There’s a lot to discuss in this regard, so for now I’m going to focus on situations where you’re playing games with a constant edge and gaining value from increased game speed and decreased scrutiny.
I recently played a casino where I knew any table max bet on a particular carnival game required a call to the eye in the sky. This game has a fair amount of heat on it, and I have a face and name well known to casinos, so I don’t want anyone upstairs to notice me if I can avoid it.
Although a constant max bet would obviously produce more immediate EV than betting 75% of table max, in that particular situation I felt that a 75% bet had more value due to increased longevity. If I can avoid being detected and last twice as long in the process by only betting 75% of table max, my overall EV will be one and a half times higher. I also have a lower risk of ending up on a flyer or in a database, both of which are, of course, -EV.
Another area where this comes into play is during the buy-in. If I’m concerned about game speed or just don’t want the pit coming over to see what I’m up to, I can intentionally buy in for an amount under the threshold for pit approval.
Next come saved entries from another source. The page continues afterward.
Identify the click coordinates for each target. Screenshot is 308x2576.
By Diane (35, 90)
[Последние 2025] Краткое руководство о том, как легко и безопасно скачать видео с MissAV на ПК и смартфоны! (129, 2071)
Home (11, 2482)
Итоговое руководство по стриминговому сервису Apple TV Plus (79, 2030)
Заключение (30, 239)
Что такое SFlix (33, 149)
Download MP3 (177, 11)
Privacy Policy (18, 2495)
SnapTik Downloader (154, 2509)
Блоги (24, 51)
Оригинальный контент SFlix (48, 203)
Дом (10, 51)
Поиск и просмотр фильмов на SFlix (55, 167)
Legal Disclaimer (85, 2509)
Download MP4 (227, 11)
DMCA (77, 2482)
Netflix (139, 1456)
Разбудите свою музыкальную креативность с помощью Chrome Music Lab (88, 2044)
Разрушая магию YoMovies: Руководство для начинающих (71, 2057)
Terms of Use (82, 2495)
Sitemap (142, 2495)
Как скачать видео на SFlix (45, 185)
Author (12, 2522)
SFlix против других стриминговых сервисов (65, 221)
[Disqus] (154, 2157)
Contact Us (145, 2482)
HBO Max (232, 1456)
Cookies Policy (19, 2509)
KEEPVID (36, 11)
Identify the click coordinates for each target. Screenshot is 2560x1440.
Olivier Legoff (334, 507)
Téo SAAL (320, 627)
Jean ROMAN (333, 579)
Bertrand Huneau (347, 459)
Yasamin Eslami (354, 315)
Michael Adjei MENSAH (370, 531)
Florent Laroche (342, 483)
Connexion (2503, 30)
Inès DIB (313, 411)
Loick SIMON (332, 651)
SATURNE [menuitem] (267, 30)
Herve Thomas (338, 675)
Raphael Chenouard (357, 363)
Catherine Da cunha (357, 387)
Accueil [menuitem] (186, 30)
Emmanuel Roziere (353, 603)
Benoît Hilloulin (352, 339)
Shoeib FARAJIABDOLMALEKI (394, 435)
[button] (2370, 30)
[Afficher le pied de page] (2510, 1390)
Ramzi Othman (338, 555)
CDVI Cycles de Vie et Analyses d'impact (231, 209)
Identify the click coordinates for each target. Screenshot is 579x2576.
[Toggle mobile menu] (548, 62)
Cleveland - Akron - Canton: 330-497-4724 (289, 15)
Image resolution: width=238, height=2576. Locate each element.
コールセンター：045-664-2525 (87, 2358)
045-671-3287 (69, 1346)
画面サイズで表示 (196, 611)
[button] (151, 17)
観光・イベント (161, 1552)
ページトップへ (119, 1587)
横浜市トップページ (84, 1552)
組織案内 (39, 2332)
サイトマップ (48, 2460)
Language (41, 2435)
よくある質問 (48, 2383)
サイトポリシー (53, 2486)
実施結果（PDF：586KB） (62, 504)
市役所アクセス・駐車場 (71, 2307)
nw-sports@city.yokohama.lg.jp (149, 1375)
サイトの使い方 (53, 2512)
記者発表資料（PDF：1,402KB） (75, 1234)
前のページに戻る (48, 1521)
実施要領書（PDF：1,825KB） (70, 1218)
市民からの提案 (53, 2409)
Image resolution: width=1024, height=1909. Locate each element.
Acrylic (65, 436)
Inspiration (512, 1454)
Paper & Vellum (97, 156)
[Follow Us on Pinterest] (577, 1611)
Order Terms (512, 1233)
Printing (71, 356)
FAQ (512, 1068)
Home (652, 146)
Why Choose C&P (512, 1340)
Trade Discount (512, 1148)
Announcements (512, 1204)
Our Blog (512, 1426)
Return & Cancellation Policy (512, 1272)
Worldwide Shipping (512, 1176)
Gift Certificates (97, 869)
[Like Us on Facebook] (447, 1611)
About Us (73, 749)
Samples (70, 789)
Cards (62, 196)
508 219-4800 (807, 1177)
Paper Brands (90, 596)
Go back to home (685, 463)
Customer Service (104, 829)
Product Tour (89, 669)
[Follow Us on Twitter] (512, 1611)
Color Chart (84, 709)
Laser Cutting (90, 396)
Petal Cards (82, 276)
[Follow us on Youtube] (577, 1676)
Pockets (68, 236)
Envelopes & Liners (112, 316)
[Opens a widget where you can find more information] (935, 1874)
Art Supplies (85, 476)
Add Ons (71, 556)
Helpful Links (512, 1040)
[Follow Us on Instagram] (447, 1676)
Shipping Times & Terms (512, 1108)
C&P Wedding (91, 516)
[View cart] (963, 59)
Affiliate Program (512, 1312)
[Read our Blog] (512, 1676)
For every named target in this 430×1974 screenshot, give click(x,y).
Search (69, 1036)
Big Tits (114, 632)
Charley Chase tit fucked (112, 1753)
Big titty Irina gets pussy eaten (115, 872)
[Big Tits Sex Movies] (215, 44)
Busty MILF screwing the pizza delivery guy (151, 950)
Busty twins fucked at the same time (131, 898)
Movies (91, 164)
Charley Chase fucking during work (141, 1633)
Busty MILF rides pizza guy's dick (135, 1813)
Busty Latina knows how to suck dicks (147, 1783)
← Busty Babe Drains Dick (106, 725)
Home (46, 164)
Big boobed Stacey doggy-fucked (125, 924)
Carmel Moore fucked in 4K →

I’ve even been in a session that required a lot of buy-ins, and the pit boss said, “hey Lee, if you could buy in for $900 each time instead of $1000 I would appreciate it. We’re understaffed today and $1000 requires a call to surveillance for approval.”
Of course I was happy to oblige, as the buy-ins were now faster and the EITS wasn’t being reminded of my presence every time I bought in.
On the flip side, if I want to slow the game down for any particular reason, I may buy in for an amount that I know will take longer to get approved, and I may do this at a time when the pit boss seems tied up in something else. This is assuming that I don’t think the extra scrutiny will pose a threat.
The reverse of this situation is one of the most important examples of knowing casino procedure when playing constant-edge games: achieving maximum game speed.
On carnival games especially, game speed can be atrocious. If you’re regularly receiving payouts over the amount a dealer is allowed to pay without approval, it may actually be +EV to bet less in order to increase game speed. If you want to bet $300 on Three Card Poker, for example, but notice that a payout over five black chips requires approval, you may actually make more EV per hour by betting $250, depending on how slow payout approvals are.
If you know a casino’s procedure for monitoring bets of a certain size, requiring approval for buy-ins, and requiring approval for payouts, you can manipulate your approach to maximize EV. Edge and bet size are only two parts of the EV puzzle.